[REQUIRED WORK] Put each line of the material below into a JSON list of strings, one string per line, and leave out any blank lines.

[DATA PROVIDED]
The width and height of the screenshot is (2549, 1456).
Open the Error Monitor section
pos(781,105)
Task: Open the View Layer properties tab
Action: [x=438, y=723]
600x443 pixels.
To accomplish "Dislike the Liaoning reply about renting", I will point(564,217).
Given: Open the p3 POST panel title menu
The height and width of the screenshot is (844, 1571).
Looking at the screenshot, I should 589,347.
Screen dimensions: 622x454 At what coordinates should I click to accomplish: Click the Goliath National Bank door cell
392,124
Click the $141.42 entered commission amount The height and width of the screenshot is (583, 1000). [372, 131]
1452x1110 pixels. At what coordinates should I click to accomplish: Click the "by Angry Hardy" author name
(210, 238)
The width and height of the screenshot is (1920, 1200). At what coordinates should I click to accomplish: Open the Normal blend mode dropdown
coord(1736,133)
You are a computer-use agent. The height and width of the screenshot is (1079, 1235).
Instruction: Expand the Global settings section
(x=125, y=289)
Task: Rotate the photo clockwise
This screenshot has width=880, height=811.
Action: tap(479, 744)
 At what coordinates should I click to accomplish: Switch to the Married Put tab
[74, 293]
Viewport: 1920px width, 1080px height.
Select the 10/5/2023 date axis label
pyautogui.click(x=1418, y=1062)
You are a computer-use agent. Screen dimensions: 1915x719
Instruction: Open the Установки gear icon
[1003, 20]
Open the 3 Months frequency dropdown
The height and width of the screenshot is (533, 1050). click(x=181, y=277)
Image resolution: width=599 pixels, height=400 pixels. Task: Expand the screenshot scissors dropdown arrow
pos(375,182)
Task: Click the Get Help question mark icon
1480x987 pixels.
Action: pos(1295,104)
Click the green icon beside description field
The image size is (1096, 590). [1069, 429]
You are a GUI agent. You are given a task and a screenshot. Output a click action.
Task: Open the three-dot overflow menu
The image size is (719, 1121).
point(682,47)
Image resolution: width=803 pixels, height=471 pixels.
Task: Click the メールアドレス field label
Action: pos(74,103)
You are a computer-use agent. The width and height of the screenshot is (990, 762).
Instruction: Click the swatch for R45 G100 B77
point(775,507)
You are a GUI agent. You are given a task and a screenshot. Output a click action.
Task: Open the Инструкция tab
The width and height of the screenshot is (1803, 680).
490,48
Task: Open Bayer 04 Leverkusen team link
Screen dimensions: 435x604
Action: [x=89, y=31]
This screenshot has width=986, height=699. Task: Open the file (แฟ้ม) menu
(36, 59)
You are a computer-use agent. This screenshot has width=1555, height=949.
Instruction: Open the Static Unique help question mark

[WRITTEN ANSWER]
[
  "The width and height of the screenshot is (2549, 1456).",
  "Open the Error Monitor section",
  "pos(781,105)",
  "Task: Open the View Layer properties tab",
  "Action: [x=438, y=723]",
  "600x443 pixels.",
  "To accomplish \"Dislike the Liaoning reply about renting\", I will point(564,217).",
  "Given: Open the p3 POST panel title menu",
  "The height and width of the screenshot is (844, 1571).",
  "Looking at the screenshot, I should 589,347.",
  "Screen dimensions: 622x454 At what coordinates should I click to accomplish: Click the Goliath National Bank door cell",
  "392,124",
  "Click the $141.42 entered commission amount The height and width of the screenshot is (583, 1000). [372, 131]",
  "1452x1110 pixels. At what coordinates should I click to accomplish: Click the \"by Angry Hardy\" author name",
  "(210, 238)",
  "The width and height of the screenshot is (1920, 1200). At what coordinates should I click to accomplish: Open the Normal blend mode dropdown",
  "coord(1736,133)",
  "You are a computer-use agent. The height and width of the screenshot is (1079, 1235).",
  "Instruction: Expand the Global settings section",
  "(x=125, y=289)",
  "Task: Rotate the photo clockwise",
  "This screenshot has width=880, height=811.",
  "Action: tap(479, 744)",
  " At what coordinates should I click to accomplish: Switch to the Married Put tab",
  "[74, 293]",
  "Viewport: 1920px width, 1080px height.",
  "Select the 10/5/2023 date axis label",
  "pyautogui.click(x=1418, y=1062)",
  "You are a computer-use agent. Screen dimensions: 1915x719",
  "Instruction: Open the Установки gear icon",
  "[1003, 20]",
  "Open the 3 Months frequency dropdown",
  "The height and width of the screenshot is (533, 1050). click(x=181, y=277)",
  "Image resolution: width=599 pixels, height=400 pixels. Task: Expand the screenshot scissors dropdown arrow",
  "pos(375,182)",
  "Task: Click the Get Help question mark icon",
  "1480x987 pixels.",
  "Action: pos(1295,104)",
  "Click the green icon beside description field",
  "The image size is (1096, 590). [1069, 429]",
  "You are a GUI agent. You are given a task and a screenshot. Output a click action.",
  "Task: Open the three-dot overflow menu",
  "The image size is (719, 1121).",
  "point(682,47)",
  "Image resolution: width=803 pixels, height=471 pixels.",
  "Task: Click the メールアドレス field label",
  "Action: pos(74,103)",
  "You are a computer-use agent. The width and height of the screenshot is (990, 762).",
  "Instruction: Click the swatch for R45 G100 B77",
  "point(775,507)",
  "You are a GUI agent. You are given a task and a screenshot. Output a click action.",
  "Task: Open the Инструкция tab",
  "The width and height of the screenshot is (1803, 680).",
  "490,48",
  "Task: Open Bayer 04 Leverkusen team link",
  "Screen dimensions: 435x604",
  "Action: [x=89, y=31]",
  "This screenshot has width=986, height=699. Task: Open the file (แฟ้ม) menu",
  "(36, 59)",
  "You are a computer-use agent. This screenshot has width=1555, height=949.",
  "Instruction: Open the Static Unique help question mark"
]